>On 9 Aug 99, at 10:38, Ken Jones wrote:
> > The best solution i've seen is to group all the programs
> > that are possible security holes, like in.telnet and compilers,
> > to a new group. And only allow members of that group to execute
> > the programs.
> >
> > Just like all the suid programs should be grouped.
> >
> > It's a pretty standard security lockdown method.


The alternative is the reverse of that. Make all programs inaccessible and
selectively allow execute access to known good programs.



>What prevents me to upload binaries into my home
>directory/subdirectories, like ~/Maildir/tmp? (Other than carefully
>controlled ftp access?)


Some OSes support mount -noexec which means the OS will not run an
executable from that mount point. /home, /var and /tmp all are good
candidates for those systems that allow it.

Another option as someone alluded to earlier is to have a MAILHOME which is
where qmail looks for .qmail files.
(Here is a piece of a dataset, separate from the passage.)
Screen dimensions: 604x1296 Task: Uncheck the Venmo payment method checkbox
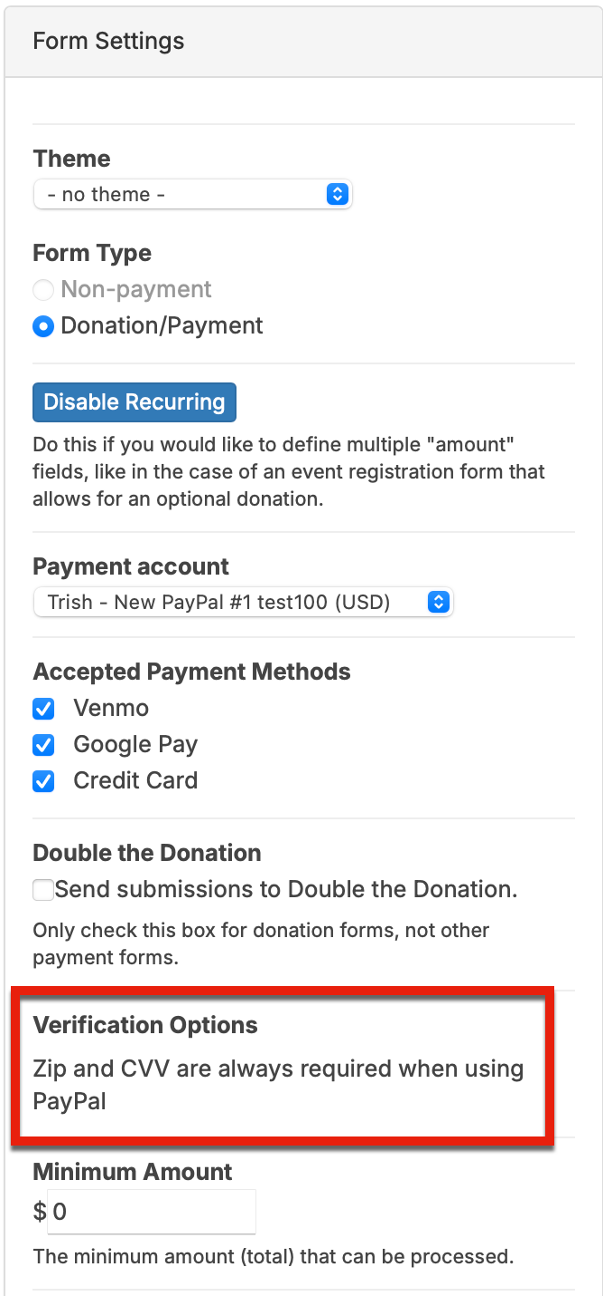tap(44, 709)
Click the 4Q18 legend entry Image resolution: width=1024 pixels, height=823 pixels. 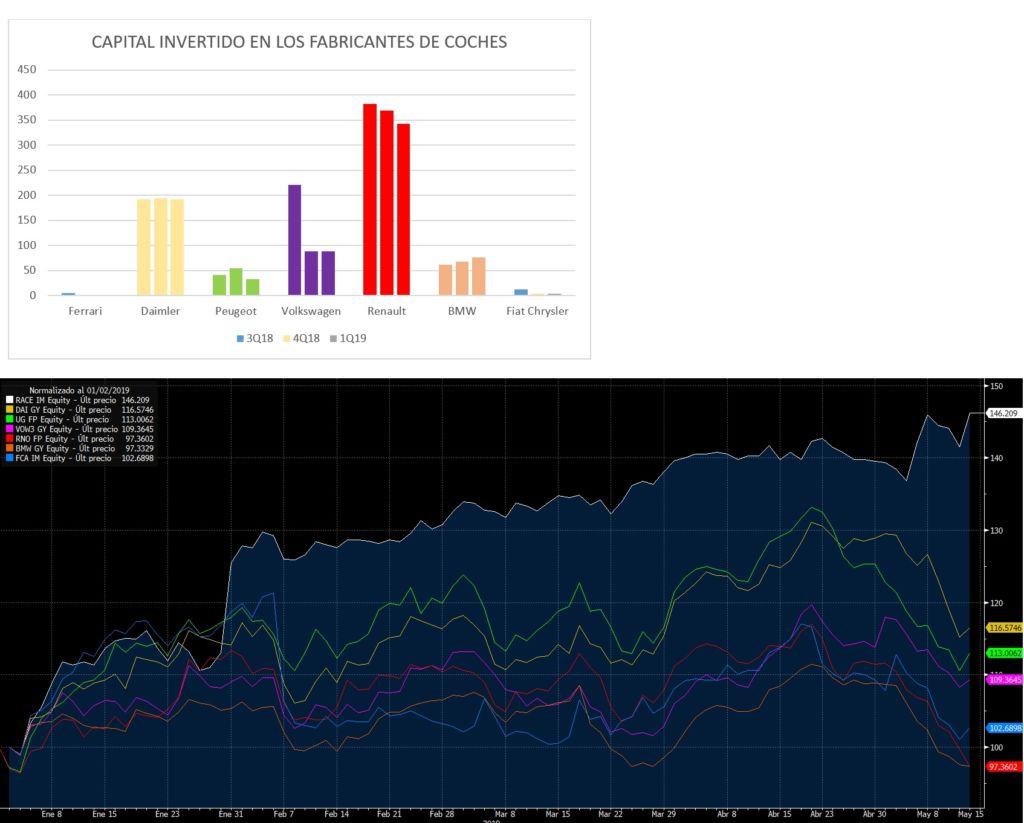click(303, 338)
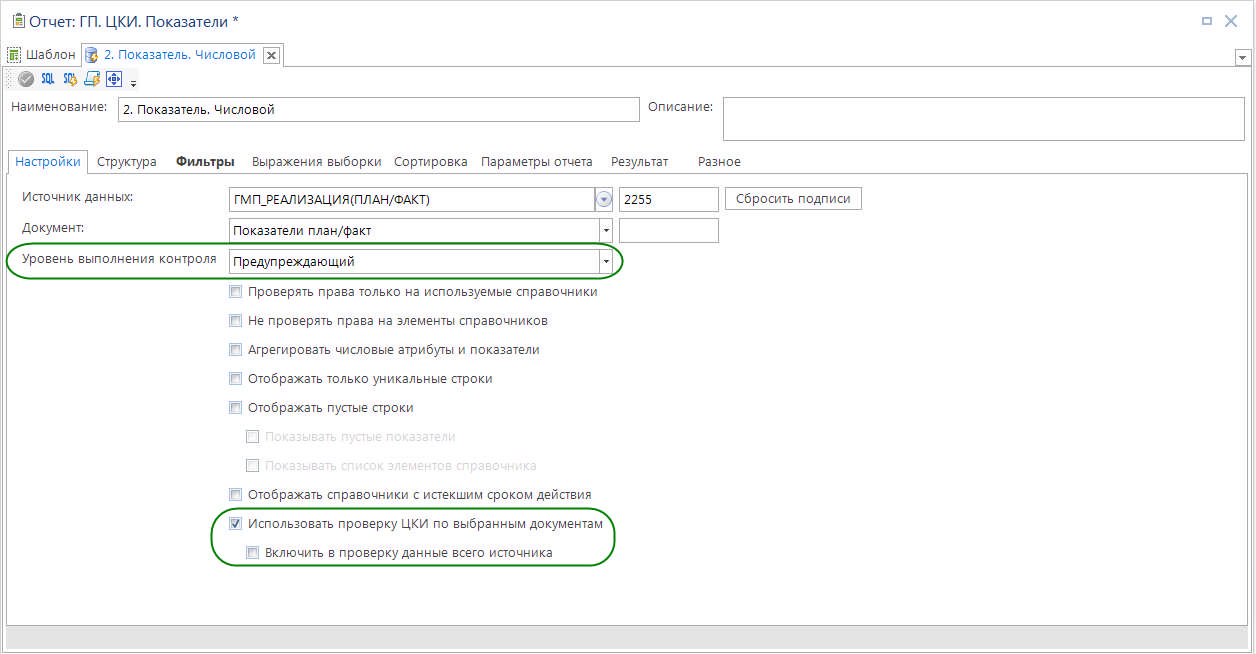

You can use qmail/users to define this,
then you allow very restricted access to that directory such that the .qmail
files are always in a known state. Typically this is done via a webpage that
has options like "Set forward" address, "Set vacation" and "set -address"
rather than "place data in a .qmail file".

Yet another option is to modify the shell so that it only allows execution
of certain programs/paths. I've modified bash and used it as a /bin/sh with
success in this sort of circumstance.

Yet another option is a one-line change in qmail-local to use a different
shell.

All of this is work, some of which requires real Sysadmin skills and real
programming skills, but the capability is there for those who want to bother.


Regards.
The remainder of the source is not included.